━━━ ENTRIES SUPPLIED ━━━

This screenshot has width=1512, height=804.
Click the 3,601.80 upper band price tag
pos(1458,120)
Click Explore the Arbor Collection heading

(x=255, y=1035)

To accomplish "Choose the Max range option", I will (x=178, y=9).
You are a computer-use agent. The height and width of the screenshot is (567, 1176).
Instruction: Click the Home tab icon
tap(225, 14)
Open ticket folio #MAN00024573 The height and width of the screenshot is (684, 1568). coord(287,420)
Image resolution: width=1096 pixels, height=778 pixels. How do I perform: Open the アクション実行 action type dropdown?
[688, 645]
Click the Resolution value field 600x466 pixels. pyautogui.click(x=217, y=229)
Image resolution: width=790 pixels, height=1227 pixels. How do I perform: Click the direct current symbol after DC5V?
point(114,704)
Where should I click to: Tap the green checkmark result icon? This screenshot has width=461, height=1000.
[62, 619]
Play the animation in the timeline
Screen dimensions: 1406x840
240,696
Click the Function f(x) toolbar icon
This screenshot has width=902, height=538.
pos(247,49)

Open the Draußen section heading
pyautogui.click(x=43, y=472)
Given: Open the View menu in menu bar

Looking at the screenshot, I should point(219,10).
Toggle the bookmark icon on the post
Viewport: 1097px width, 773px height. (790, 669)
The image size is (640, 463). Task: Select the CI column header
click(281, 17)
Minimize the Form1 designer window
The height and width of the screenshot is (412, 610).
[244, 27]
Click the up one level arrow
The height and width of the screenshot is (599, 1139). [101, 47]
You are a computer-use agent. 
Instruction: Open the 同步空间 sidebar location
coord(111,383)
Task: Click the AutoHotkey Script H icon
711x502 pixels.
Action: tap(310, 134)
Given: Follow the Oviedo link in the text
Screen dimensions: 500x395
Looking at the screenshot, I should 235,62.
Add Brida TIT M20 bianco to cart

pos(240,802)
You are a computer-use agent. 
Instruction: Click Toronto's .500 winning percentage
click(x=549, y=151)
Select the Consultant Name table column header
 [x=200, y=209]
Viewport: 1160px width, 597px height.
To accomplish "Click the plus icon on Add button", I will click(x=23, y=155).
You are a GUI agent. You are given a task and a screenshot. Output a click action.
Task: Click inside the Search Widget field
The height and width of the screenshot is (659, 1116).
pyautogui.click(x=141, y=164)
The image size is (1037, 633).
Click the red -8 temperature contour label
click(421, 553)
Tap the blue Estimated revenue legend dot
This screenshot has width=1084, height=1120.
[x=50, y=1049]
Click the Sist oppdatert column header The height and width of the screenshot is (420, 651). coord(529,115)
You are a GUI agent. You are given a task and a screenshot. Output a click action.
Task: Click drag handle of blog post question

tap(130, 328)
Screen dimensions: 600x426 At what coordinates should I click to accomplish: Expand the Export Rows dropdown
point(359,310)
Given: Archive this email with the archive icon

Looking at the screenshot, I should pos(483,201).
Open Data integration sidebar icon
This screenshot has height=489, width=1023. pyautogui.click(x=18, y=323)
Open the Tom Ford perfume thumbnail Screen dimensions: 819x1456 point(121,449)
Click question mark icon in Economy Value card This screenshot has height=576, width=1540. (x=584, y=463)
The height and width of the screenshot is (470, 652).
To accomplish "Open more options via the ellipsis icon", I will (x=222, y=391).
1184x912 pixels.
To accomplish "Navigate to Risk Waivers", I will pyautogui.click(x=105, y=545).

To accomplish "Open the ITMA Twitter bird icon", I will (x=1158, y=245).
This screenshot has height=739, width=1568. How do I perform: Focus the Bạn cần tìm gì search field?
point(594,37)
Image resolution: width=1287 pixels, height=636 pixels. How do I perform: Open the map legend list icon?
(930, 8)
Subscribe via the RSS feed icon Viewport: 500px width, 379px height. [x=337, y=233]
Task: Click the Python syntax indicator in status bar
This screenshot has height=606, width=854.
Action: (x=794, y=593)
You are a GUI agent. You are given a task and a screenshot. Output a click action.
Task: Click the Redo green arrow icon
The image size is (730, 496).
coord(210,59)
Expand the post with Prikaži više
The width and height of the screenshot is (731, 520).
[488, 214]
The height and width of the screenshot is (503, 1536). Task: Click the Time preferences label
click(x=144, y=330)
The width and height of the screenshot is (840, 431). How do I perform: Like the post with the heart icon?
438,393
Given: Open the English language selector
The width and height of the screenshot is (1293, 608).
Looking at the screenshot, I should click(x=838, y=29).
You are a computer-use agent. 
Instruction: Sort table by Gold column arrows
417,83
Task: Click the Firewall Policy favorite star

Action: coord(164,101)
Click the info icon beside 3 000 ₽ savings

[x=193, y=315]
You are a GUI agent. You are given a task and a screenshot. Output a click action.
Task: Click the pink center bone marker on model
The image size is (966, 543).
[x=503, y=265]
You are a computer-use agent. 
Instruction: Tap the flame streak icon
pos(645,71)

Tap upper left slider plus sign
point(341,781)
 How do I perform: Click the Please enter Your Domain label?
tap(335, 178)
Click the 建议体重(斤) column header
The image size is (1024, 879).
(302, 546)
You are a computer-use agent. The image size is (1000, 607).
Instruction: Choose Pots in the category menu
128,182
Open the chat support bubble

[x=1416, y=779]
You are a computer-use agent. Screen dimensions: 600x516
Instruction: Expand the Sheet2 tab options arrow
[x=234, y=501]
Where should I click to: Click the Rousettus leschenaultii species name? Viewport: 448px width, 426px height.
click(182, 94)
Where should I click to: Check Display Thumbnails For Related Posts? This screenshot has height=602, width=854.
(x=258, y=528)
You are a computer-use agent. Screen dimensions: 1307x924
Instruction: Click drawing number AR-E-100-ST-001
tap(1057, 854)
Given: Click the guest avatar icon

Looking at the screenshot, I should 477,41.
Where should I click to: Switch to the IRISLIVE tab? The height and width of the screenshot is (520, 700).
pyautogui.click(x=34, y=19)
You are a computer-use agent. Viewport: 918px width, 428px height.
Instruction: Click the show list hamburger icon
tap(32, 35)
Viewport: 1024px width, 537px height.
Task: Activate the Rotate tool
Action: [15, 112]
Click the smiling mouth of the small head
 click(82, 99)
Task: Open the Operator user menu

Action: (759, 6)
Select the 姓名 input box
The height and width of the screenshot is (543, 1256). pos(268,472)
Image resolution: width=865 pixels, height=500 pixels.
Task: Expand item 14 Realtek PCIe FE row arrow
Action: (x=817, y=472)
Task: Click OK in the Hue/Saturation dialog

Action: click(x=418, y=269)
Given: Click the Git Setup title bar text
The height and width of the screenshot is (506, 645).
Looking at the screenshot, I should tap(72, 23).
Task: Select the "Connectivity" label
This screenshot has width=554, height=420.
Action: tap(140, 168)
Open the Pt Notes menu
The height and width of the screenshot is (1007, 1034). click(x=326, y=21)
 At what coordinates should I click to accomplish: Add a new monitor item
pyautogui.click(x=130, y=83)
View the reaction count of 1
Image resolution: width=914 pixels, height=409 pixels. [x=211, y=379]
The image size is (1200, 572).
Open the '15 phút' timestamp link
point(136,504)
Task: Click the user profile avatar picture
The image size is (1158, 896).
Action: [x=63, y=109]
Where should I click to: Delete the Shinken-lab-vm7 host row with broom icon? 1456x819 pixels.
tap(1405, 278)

━━━

WHAT THE TASK REQUIRES -
Tally the lines above that hold "will" and write the result as a lone number.

THE COMPLETED TASK -
5